There are a number of both supply and demand factors that are believed to be contributing to this. First of all, not as many people are training to be electricians as they were in the past. Secondly, the demand for skilled electricians is intensifying. Finally, fewer electricians are entering the workforce compared to the number of retiring. Overall, the electrical trade is experiencing a decline in both skill and talent.
The findings were commissioned in a report by the chair of The Electrical Skills Partnership, Ruth Devine. She comments that “The TESP survey – the first of its kind in over a decade – offers not only a useful snapshot of where the electrotechnical industry and its skills-base are now but also a vital insight into the scale of the challenges we face in the immediate future. The organizations which form TESP all have a crucial part to play in shaping and coordinating the industry’s response to these challenges, and the priorities for action defined in the survey report represent an important first step. Future success will, however, also hinge on the active participation and support of other stakeholders, including Government departments and agencies, clients, training providers, other sector bodies and of course individual businesses – especially the small and micro businesses who make up our industry’s core.”
One reason why there may be a higher demand for electricians in the future is the emergence of e-mobility. This refers to things like electric vehicles, e-scooters, and electric bikes. As both domestic and commercial demand for such devices rises, there will need to be a parallel increase in infrastructure.
Electric cars are particularly popular. Still, supply cannot keep up with demand, meaning many owners have to wait excessively for installation. Additionally, the increase in renewable energy sources like wind turbines will require installation and ongoing maintenance into the future.
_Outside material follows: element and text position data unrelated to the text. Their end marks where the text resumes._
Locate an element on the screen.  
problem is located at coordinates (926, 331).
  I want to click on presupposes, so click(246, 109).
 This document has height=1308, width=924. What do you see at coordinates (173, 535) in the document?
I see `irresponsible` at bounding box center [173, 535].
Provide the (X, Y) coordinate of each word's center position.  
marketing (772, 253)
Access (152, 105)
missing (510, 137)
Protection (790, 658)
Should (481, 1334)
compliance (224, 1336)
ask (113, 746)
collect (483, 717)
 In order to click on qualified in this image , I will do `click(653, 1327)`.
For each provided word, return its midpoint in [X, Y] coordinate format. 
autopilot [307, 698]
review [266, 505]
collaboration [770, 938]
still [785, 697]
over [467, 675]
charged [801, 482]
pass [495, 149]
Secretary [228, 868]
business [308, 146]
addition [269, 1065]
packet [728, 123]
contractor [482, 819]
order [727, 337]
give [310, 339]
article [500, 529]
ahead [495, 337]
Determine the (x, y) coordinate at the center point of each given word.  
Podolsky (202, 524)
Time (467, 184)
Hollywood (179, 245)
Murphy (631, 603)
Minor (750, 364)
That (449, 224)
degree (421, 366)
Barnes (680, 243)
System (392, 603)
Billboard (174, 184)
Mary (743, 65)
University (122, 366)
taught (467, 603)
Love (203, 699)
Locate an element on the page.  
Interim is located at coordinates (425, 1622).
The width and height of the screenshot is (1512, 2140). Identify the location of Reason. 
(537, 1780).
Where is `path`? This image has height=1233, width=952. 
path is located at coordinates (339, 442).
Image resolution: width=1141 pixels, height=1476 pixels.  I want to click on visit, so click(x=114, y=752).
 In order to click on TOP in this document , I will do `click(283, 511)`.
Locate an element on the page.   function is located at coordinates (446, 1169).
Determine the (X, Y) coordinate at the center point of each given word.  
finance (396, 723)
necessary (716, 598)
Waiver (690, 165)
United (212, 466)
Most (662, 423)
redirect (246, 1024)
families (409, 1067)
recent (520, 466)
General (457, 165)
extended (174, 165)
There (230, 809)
Contrastingly, it was shown in August 2019 that interest in electrical careers here in the UK could be rising, the result of a study undertaken by Aspect.co.uk, provider of domestic and commercial electricians. It looked into the number of inquiries through Google regarding electrical careers. Specifically, the frequency of search terms such as “electrical apprenticeships” and “electrician training near me” that were made on the day that UK’s A-level results were published. This goes to suggest that interest in electrics as a career hasn’t completely stagnated as students were making these searches on the day they received their final school grades.
Director of Operations at property maintenance specialists Aspect, Nick Bizley, says that “There’s currently a skills gap in the construction sector generally, so it’s encouraging to see that people are interested in apprenticeships and training in the skilled trades. It’s interesting too that there appears to be a spike in interest in and around A-Level results day.
“This suggests that students are exploring their options more widely, which is always a good sign. If young people are taking A-levels and then considering an apprenticeship or vocational training, they’re equipping themselves for a rewarding and very worthy career. Good for them.”